When the piston 131 slidingly moves toward the second ink chamber
12, the tension spring is to be pulled and thus being extended and
deformed, and thus it is to provide the piston 131 a pulling force
through the elastic recoiling force thereof. Under the state of the
second ink chamber 12 not ejecting ink, the gas volume in the
second ink chamber 12, which is a closed space, is V.sub.1, with
the pressure therein being P.sub.1; with the decrease of ink in the
second ink chamber 12 the gas volume is to be enlarged into
V.sub.2, with the pressure decreased to P.sub.2, thus conforming
with Boyle's Law. Such relationship between gas volume and the
pressure in the second ink chamber 12 is to be shown by the
following equation:
P.sub.1V.sub.1=P.sub.2V.sub.2
[0057] Therefore, the pressure difference between the interior and
exterior of the ink cartridge 1 is formed, thus causing the piston
131 to slide inwardly, and, with the ink passage 133 being used for
connecting the first and second ink chambers 11 and 12, and the
stopper 134 being the stopping device for the piston 131, ink from
the first ink chamber 11 is to flow into the second ink chamber 12
through the ink passage 133, the state of the piston 131 and the
ink passage 133 at this time is shown in the dotted area of FIG. 4.
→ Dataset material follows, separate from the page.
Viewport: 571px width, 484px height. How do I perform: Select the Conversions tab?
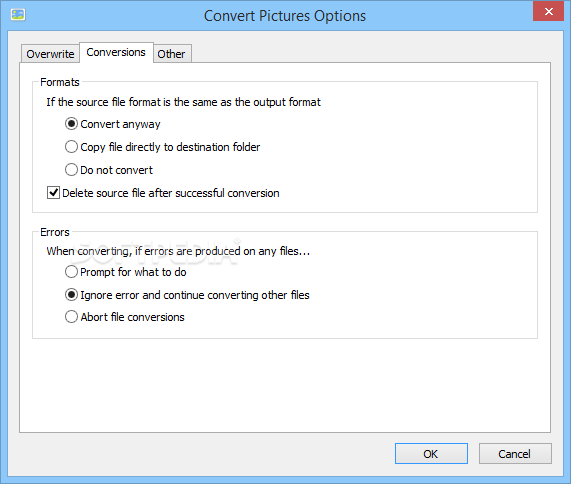pyautogui.click(x=116, y=52)
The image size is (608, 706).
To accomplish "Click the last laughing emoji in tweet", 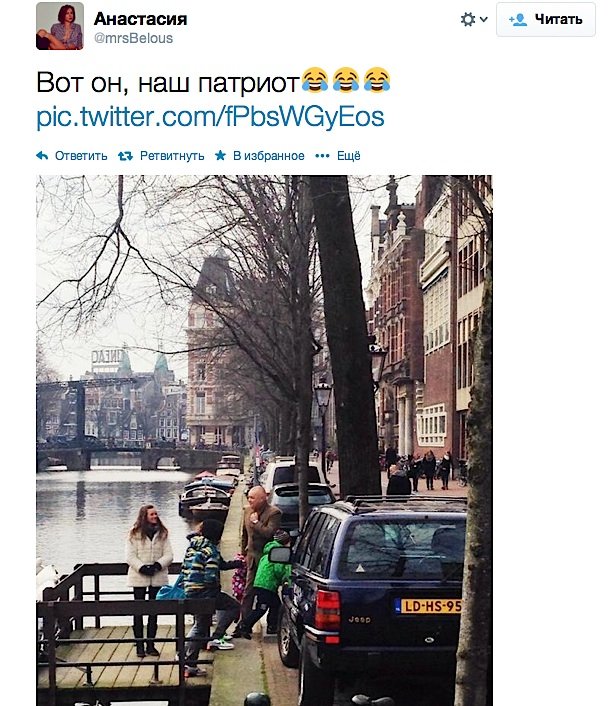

At this time the first and second ink chambers 11 and 12 are to
interact under the state of connection and the critical state of
connection, and with the attempted balance among the atmospheric
pressure, the force from the tension spring, friction force from
the piston 131 and the negative pressure in the second ink chamber
12, the negative pressure in the second ink chamber 12 for stable
feeding of ink can be maintained.
[0058] The second embodiment of the invention is shown in FIG. 5,
wherein the regulating mechanism 13 is made of elastic material
like rubber piston; the stopper 134 is of a non-slip block with
biased surface, used for tapering the ink passage 133 of the second
ink chamber 12. During the ink-feeding process from the second ink
chamber 12, the pressure difference between the interior and
exterior of the second ink chamber 12 is formed because of the
decrease of the inner pressure, thus causing the elastic rubber
piston to slide inwardly toward the second ink chamber 12; with the
ink passage 133 being used for connecting the first and second ink
chambers 11 and 12, ink from the first ink chamber 11 is to flow
into the second ink chamber 12 through the ink passage 133, the
state of the elastic rubber piston and the ink passage 133 at this
time is shown in the dotted area of FIG. 5. At this time, with the
elastic recoiling force, replacing the pulling force from the
tension spring in the first embodiment, from the deformation of the
elastic rubber piston while contacting the non-slip block, the
first and second ink chambers 11 and 12 are to interact under the
state of connection and the critical state of connection, and with
the attempted balance among the atmospheric pressure, elastic
recoiling force and friction force from the elastic rubber piston
and the negative pressure in the second ink chamber 12, the
negative pressure in the second ink chamber 12 for stable feeding
of ink can be maintained.
[0059] The third embodiment of the invention is shown in FIG. 6 ,
wherein the tension spring is further replaced with the thrust
spring; as the piston 131 slides forward toward the second ink
chamber 12, the thrust spring is to bear pressure and thus
compressed and deformed, with the elastic recoiling force providing
the piston 131 a pushing force. During the ink-feeding process of
the ink cartridge 1, the first and second ink chambers 11 and 12
are to interact under the state of connection and the critical
state of connection, and with the attempted balance among the
atmospheric pressure, the pushing force of the thrust spring, the
friction force of the piston 131 and the negative pressure in the
second ink chamber 12, the negative pressure in the second ink
chamber 12 for stable feeding of ink can be maintained.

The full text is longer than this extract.